From 2001 | Hanssen Admits Spying, Avoids Death Penalty

Hanssen was arrested in February 2001 for spying on behalf of Russia and the former Soviet Union, according to the FBI. He used the alias “Ramon Garcia” with his Russian handlers, with whom he exchanged highly classified national security information for $1.4 million in cash and diamonds.

Eric O’Neill, an FBI agent who helped bring down Hanssen, told The Washington Post on Monday that he was still processing the death of a man who has defined so much of his life and career. When asked why he believed Hanssen betrayed his country, O’Neill said the man was a patriot but also a disgruntled employee who wanted to be a field agent instead of an analyst.

“He wanted to be James Bond, and he thought they’d made him a librarian,” O’Neill said.

The federal government established the Commission for the Review of FBI Security Programs in the wake of the scandal. In its review of security programs published in March 2002, the commission described Hanssen’s espionage as “possibly the worst intelligence disaster in U.S. history.”

A 2007 report from the Justice Department’s Office of the Inspector General traced the start of Hanssen’s espionage activities to 1979, about three years after he joined the FBI.

“Hanssen compromised some of this nation’s most important intelligence and military secrets, including the identities of dozens of human sources, at least three of whom were executed,” according to the report. “Hanssen gave the KGB thousands of pages of highly classified documents and dozens of computer disks detailing U.S. strategies in the event of nuclear war, major developments in military weapons technologies, information on active espionage cases, and many other aspects of the U.S. Intelligence Community’s Soviet counterintelligence program.”

Hanssen faced the death penalty when he was arrested thanks to another turncoat.


(Video) Former spy Robert Hanssen dies in prison

Aldrich Ames had been spying for the Russians since 1985 and revealed the names of at least 10 agents supplying information to the United States. After being arrested in 1994, Ames cut a deal to plead guilty to espionage and lay out what he had done in exchange for a more lenient sentence for his wife, Rosario, who served five years because she knew about the scheme and used the money.

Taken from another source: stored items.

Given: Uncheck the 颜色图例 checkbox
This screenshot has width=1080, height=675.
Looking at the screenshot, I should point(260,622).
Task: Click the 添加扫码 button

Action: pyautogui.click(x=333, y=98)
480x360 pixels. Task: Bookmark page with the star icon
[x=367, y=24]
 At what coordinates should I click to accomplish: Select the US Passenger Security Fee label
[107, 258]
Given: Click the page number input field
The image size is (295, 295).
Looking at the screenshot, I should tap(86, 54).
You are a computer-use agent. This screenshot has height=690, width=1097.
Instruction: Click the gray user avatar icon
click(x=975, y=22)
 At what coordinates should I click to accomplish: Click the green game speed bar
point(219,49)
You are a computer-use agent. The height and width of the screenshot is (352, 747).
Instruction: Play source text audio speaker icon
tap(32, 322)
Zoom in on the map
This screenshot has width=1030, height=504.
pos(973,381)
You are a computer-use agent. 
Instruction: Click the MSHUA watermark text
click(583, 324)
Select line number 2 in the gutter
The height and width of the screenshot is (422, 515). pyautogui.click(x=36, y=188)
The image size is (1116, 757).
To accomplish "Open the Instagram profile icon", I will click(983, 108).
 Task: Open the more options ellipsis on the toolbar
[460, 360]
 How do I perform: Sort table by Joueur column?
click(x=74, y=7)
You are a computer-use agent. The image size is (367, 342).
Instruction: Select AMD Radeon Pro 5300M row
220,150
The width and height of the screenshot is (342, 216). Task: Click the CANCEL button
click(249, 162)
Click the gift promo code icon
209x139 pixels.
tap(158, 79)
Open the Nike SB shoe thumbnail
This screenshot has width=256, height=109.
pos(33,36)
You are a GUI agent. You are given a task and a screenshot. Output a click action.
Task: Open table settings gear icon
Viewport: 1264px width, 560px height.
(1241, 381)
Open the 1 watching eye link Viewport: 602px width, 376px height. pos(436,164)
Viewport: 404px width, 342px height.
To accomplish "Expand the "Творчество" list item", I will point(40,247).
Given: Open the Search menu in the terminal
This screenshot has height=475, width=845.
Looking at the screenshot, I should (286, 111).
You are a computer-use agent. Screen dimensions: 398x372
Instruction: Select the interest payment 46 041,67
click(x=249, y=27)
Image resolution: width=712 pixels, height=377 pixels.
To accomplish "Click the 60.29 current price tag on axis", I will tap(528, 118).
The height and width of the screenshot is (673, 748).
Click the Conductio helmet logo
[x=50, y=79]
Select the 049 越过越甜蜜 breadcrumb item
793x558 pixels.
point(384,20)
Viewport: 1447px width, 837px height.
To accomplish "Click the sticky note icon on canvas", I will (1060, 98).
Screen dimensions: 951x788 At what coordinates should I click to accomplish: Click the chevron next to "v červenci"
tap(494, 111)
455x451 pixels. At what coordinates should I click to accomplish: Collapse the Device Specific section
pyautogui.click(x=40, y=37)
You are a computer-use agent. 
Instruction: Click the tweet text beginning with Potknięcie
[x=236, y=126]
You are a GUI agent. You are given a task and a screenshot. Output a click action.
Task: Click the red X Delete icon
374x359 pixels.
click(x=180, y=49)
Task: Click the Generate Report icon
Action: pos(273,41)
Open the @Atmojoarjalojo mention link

After Ames — whose actions are believed to have led to the deaths of at least 10 Russians recalled to Moscow — the espionage law was changed to allow for execution, The Post reported in 2019.

Even with Ames’ arrest, the FBI and CIA knew there was still a mole sharing information with the Russians. After much investigation, the FBI and CIA acquired a Russian document that indicated Hanssen was working for Moscow.


He was close to retirement, so the FBI worked fast.

At the time, Hanssen was serving as a detailee to the Office of Foreign Missions at the Department of State. So the FBI created a bogus assignment for Hanssen to become a special assistant for a technology project to get him back to headquarters. In January 2001, he moved into a small office secretly outfitted with surveillance cameras and microphones.

A month later, according to the FBI, there were about 300 personnel tasked to the investigation. Hanssen was watched from the moment he left his house in Fairfax, Va., to the time he returned.

Despite being tech-savvy, he used decidedly old-school ways of communicating with his Russian handlers.

The FBI’s artifacts department still has pieces of white chalk and thumbtacks that Hanssen used to communicate about dead drops — leaving and receiving packages at prespecified locations — for his Russian handlers.

(Video) Robert Hanssen, one of America's most notorious spies, dies in prison


Investigators learned that Hanssen had planned to make a dead drop on Feb. 18, 2001, at a park near his Fairfax home.

The FBI described watching Hanssen park on a residential street and walk down a wooded path to a footbridge with the classified materials wrapped in a plastic bag. Agents arrested Hanssen on his way back to his car.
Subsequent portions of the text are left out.